Nous nous hissâmes sur le zodiac, elle enleva son masque et me demanda immédiatement : « Did ya see that turdle ?? », mais je ne l'entendis pas.

25/01/2011

Plongée N°3 : La Nevera, Malpelo, Colombie, le 16 Novembre 2010

 

Capture d’écran 2011-01-25 à 02.36.04.png

Un groupe de requins marteaux passant devant l'observatoire de La Nevera

 

 

 

La Nevera, qui signifie le réfrigérateur en espagnol, est située sur le côté ouest de l’île de Malpelo, au large de la Colombie. De tout mon séjour, j’ai dû plonger au moins 5 fois à cet endroit. Il faut reconnaître que c’est là que le flux de requins marteaux est le plus constant. Certes, on voit des marteaux un peu partout à Malpelo, mais nulle part avec la même régularité qu’à la Nevera. Tout du moins, pendant mon séjour.

Lors de ma première plongée sur ce site, il y avait un peu de courant et je me laissais entraîner trop rapidement hors de la zone la plus intéressante. Pas besoin de couvrir beaucoup de distance à la Nevera. Je devais l’apprendre par la suite.

La dépose se fait assez près de l’île. A une dizaine de mètres de la falaise. A flanc d’abîme. De là, on descend directement jusqu’à 25m pour trouver la pente de la montagne que l’on suit aussi longtemps que l’on veut. A 35 m la pente s’adoucit et fait place à une étendue de sable qui descend. Je ne sais pas jusqu’à quelle profondeur.

Je descendais jusqu’à 40 m pour apercevoir deux ou trois marteaux qui tournaient au dessus du sable. L’un s’approcha doucement. Il dodelinait de la tête comme pour mieux se faire filmer. Pour mieux se faire nettoyer en fait, car la Nevera, comme Malpelo en général est une station de nettoyage, un endroit de repos pour les marteaux. Ils ne s’approchent pas du récif pour se nourrir, on les voit souvent nager dans le sens du courant, chose que ne fait jamais un requin en mode chasse.

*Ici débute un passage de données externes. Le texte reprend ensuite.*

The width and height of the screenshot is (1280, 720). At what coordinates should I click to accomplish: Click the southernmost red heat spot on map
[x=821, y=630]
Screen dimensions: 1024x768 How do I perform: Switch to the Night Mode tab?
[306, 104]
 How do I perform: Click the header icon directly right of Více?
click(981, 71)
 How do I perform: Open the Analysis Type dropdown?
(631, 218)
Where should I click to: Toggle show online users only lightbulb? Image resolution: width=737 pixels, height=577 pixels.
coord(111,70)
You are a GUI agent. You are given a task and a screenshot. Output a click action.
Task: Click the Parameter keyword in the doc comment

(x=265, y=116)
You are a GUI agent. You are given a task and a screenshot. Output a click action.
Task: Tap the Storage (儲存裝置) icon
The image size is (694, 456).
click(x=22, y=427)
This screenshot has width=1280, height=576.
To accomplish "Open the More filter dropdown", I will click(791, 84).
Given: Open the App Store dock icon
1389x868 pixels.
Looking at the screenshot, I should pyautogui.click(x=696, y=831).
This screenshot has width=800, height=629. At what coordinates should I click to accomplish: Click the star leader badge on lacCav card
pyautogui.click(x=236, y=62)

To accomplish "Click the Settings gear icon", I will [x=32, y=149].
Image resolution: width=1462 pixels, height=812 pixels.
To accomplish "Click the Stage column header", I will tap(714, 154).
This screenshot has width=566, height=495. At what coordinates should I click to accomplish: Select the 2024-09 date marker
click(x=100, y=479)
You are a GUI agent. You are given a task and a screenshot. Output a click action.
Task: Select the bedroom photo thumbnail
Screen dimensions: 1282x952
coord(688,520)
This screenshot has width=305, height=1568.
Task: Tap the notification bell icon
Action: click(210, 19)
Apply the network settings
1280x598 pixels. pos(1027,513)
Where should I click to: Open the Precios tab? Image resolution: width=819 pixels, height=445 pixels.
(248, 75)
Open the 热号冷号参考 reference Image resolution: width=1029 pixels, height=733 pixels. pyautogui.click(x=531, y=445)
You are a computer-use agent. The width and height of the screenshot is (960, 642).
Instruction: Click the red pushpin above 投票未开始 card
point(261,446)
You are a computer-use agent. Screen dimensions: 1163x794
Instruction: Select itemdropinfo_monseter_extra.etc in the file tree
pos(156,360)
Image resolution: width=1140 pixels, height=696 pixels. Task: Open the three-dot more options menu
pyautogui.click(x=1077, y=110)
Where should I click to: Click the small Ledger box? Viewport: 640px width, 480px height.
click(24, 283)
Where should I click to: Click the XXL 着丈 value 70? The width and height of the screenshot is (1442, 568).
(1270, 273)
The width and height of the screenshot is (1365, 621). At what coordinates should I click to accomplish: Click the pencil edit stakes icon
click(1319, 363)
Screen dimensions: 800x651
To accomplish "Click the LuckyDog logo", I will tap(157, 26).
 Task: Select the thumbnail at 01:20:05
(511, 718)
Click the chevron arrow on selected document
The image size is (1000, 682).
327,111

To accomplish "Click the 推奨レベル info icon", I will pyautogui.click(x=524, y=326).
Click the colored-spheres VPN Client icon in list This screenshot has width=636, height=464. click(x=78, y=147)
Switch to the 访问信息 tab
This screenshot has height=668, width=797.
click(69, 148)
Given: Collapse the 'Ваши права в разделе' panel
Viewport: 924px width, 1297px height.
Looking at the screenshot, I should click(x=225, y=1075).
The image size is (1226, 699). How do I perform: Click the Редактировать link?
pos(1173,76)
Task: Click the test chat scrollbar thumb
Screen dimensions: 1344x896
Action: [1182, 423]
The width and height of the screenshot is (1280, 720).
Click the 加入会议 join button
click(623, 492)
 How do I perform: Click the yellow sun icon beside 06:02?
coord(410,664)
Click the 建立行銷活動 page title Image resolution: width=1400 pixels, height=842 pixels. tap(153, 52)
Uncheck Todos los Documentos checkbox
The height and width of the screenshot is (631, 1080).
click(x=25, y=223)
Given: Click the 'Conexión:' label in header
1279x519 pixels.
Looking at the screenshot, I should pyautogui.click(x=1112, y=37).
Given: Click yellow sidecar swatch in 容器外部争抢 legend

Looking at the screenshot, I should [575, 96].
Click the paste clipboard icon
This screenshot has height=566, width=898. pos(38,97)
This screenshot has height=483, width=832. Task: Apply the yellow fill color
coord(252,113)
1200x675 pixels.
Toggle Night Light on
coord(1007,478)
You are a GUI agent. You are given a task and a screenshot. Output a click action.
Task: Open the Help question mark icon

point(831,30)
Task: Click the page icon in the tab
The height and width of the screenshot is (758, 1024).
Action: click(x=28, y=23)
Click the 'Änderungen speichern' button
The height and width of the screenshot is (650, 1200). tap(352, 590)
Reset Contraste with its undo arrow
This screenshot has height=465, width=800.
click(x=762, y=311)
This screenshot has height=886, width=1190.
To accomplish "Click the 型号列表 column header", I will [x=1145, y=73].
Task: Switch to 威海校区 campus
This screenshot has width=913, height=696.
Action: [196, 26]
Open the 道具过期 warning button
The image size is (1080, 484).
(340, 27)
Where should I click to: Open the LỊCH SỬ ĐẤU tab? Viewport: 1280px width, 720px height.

Distinguant d'autres requins un peu plus loin, je poursuivais tout en filmant jusqu’à 45/50m, accompagné par un plongeur italien, mais laissant derrière moi ma femme que son Suunto Vyper n’autorisait pas à descendre plus bas. Ce fut alors « comme une apparition ». Un mur de requins marteaux se dessinait devant moi à une vingtaine de mètres. L’heure de pointe ? Il s’agissait de tout un groupe de petits spécimens (1m50/2m)). Il devait y en avoir entre soixante et quatre-vingts. Peut-être plus, impossible à dire, la visibilité ne me permettant pas de voir au-delà. Hélas, le flot de requin se tarît un peu vite. Alors que je me mettais déjà dans la peau d’un piéton s’apprêtant à regarder passer Pari roller un vendredi soir d’été, quelle ne fut pas ma déception de les voir repartir aussi vite qu’ils étaient venus. Le tout dura quelques poignées de secondes, pas plus. Ils disparurent au delà du rideau de la visibilité, au dessus du sable, comme des fantômes. L’instant d’avant, ils étaient partout et, tout à coup, il n’y en avait plus un.  Ils s’en étaient allés comme un seul requin, parfaitement synchronisés.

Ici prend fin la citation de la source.